La cosa che personalmente mi ha fatto più riflettere, però, è stato l’insieme dei messaggi che la cerimonia di tre ore ha trasmesso su chi siamo noi britannici (non “inglesi”, per carità) nel 2012. Di cosa andiamo fieri? E quali sono i momenti o i personaggi della storia, della cultura e della scienza da cui vorremo essere definiti quando abbiamo un miliardo di telespettatori che ci guardano? La risposta? Beh, prima di tutto, abbiamo voluto sottolineare il fatto che un ciclista inglese ha vinto il Tour de France: schierare Bradley Wiggins in maglia gialla come primo protagonista “dal vivo” della serata era, in parte, il riconoscimento di un’impresa sportiva notevole. E, in parte, un piccolo momento di compiacimento nei confronti di nostri cugini francesi, l’ultimo colpo di una schermaglia che va avanti ormai da secoli. Poi, avanti con l’Inghilterra rurale del cricket, delle pecore (vere), del Maypole Dance. E un nostro tesoro nazionale, l’attore Kenneth Branagh, nei panni dell’ingegnere ottocentesco Isambard Kingdom Brunel (una sorta di Leonardo da Vinci della rivoluzione industriale) che inspiegabilmente recita un discorso tratto da La tempesta di Shakespeare (forse Boyle si sarà detto: “Visto che ho poco tempo, perché non fare un ‘du gust is megl’ che uan’ culturale?”).

Dopo, in ordine: le ciminiere della rivoluzione industriale, William Blake, i minatori oppressi, lo sfruttamento delle popolazioni locali nelle nostre colonie africane, caraibiche e asiatiche (no, questo no, sto solo scherzando), le Suffragettes, il glorioso servizio sanitario pubblico britannico (quello che David Cameron vorrebbe regalare al settore privato), J.K. Rowling che legge Harry Potter, Peter Pan e Mary Poppins (“tre gust is megl’ che uan”), la London symphony orchestra che interpreta la colonna sonora di Momenti di Gloria) con l’aiuto di un Mr Bean tastierista (un “tre gust is megl’ che uan” autoironico, difficile come un triplo axel), David Bowie, i Queen, i Sex Pistols, i Beatles, Dizzee Rascal, una storia del cinema inglese attraverso alcuni film, sir Tim Berners-Lee (inventore del web) che manda un tweet che riempie lo stadio e, last but not least, la gloria nazionale David Beckham in motoscafo sul Tamigi con la torcia olimpica, premio di consolazione dopo la sua esclusione dalla squadra britannica olimpica di calcio.

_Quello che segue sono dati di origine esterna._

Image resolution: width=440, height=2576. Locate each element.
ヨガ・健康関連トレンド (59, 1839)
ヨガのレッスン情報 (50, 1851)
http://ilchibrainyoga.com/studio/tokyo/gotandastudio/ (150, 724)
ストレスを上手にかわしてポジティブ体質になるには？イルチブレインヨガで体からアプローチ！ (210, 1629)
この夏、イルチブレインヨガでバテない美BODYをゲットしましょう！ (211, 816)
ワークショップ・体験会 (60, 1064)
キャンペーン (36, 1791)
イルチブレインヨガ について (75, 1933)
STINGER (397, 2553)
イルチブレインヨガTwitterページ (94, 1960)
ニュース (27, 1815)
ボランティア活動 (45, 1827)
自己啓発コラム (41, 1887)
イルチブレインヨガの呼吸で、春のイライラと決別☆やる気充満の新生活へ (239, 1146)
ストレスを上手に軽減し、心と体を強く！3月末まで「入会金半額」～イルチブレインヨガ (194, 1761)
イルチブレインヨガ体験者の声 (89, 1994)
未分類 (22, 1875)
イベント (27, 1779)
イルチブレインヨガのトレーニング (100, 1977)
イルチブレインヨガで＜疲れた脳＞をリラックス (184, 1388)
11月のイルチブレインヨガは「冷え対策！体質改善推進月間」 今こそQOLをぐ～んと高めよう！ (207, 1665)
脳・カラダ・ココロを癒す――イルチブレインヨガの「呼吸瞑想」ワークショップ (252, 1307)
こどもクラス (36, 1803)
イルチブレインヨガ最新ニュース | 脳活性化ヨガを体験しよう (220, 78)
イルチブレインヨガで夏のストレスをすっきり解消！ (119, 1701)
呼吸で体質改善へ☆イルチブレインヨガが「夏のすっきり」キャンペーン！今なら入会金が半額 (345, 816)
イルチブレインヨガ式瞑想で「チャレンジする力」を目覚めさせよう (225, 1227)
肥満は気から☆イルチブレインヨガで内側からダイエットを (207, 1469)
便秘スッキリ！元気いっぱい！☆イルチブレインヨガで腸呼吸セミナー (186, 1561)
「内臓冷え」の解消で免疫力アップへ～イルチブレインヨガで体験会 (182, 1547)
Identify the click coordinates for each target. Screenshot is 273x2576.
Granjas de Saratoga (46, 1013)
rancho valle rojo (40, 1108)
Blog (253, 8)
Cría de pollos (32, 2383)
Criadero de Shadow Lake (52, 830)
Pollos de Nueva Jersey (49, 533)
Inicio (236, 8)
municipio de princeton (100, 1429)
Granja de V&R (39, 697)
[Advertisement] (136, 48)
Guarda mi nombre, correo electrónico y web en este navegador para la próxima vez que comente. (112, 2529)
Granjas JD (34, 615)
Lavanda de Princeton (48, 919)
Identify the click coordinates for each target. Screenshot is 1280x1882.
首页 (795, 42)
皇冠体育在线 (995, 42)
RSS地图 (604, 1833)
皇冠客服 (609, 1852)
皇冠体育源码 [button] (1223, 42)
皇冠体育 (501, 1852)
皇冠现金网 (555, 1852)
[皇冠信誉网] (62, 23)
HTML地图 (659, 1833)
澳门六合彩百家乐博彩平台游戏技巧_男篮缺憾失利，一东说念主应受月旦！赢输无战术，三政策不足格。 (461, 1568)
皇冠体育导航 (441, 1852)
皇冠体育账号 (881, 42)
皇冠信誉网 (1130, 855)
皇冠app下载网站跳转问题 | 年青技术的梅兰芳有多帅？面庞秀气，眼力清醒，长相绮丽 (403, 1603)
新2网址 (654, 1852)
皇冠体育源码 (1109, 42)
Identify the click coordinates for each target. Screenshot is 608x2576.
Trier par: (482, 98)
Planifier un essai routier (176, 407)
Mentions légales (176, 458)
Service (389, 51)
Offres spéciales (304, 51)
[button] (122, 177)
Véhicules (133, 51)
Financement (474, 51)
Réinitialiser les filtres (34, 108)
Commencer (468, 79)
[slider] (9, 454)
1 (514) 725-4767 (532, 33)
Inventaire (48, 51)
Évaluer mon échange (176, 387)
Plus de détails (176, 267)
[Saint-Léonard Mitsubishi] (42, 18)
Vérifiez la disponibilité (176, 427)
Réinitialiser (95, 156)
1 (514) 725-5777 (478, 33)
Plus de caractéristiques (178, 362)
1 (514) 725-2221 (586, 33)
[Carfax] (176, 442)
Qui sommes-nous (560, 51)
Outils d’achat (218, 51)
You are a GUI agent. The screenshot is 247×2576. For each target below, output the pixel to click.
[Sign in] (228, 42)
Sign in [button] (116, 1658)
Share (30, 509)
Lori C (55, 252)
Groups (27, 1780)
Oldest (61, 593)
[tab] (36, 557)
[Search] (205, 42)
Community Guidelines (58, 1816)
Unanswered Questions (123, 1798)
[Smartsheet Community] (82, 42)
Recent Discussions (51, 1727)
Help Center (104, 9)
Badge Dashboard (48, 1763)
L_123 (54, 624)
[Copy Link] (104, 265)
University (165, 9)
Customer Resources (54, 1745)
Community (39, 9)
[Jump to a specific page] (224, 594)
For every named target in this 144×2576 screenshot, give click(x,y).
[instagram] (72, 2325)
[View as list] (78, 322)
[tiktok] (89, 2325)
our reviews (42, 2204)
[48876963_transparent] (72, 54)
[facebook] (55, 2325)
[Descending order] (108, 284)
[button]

Alcuni riferimenti culturali o storici erano così nostrani che ci voleva una chiave di lettura per interpretarli, come questa pubblicata su La Repubblica. Ha ragione Marina Hyde nell’articolo già citato quando scrive: “Stasera, alla Gran Bretagna è stata data la possibilità di parlare direttamente al mondo. E, come conviene a una nazione che si rifiuta di imparare altre lingue, l’ha fatto in inglese”.

Alla fine, sono uscito un po’ sbalordito da una cerimonia che il Daily Telegraph ha definito “Bonkers but brilliant” (Matta ma meravigliosa? Demente ma deliziosa?). Da una parte capisco perché Curzio Maltese abbia trovato la cerimonia “una furbata… una specie di autoelogio, inframmezzato, come fanno sempre gli inglesi, da momenti di autoironia”. Effettivamente, come ho scritto sopra, abbiamo il brutto vizio di vantarci della nostra modestia. Dall’altra parte, ho apprezzato il commento della corrispondente del New York Times Sarah Lyall, che ha scritto: “Il Regno Unito si è presentato venerdì sera come qualcosa che spesso ha fatto fatica a riconoscere perfino a sé stesso: una nazione solida nella sua identità postimperiale”.

Ho apprezzato, ma non sono totalmente d’accordo. Ho visto una nazione orgogliosa di sé, certo, ma anche abbastanza insicura nella sua identità postimperiale. Una nazione fatta di frammenti, di miti nostalgici e simboli di una coesione che è più velleitaria che reale. La cosa che ci salva, forse, è il fatto che non siamo complessati a causa di questa frammentarietà. Anzi, ci ridiamo sopra.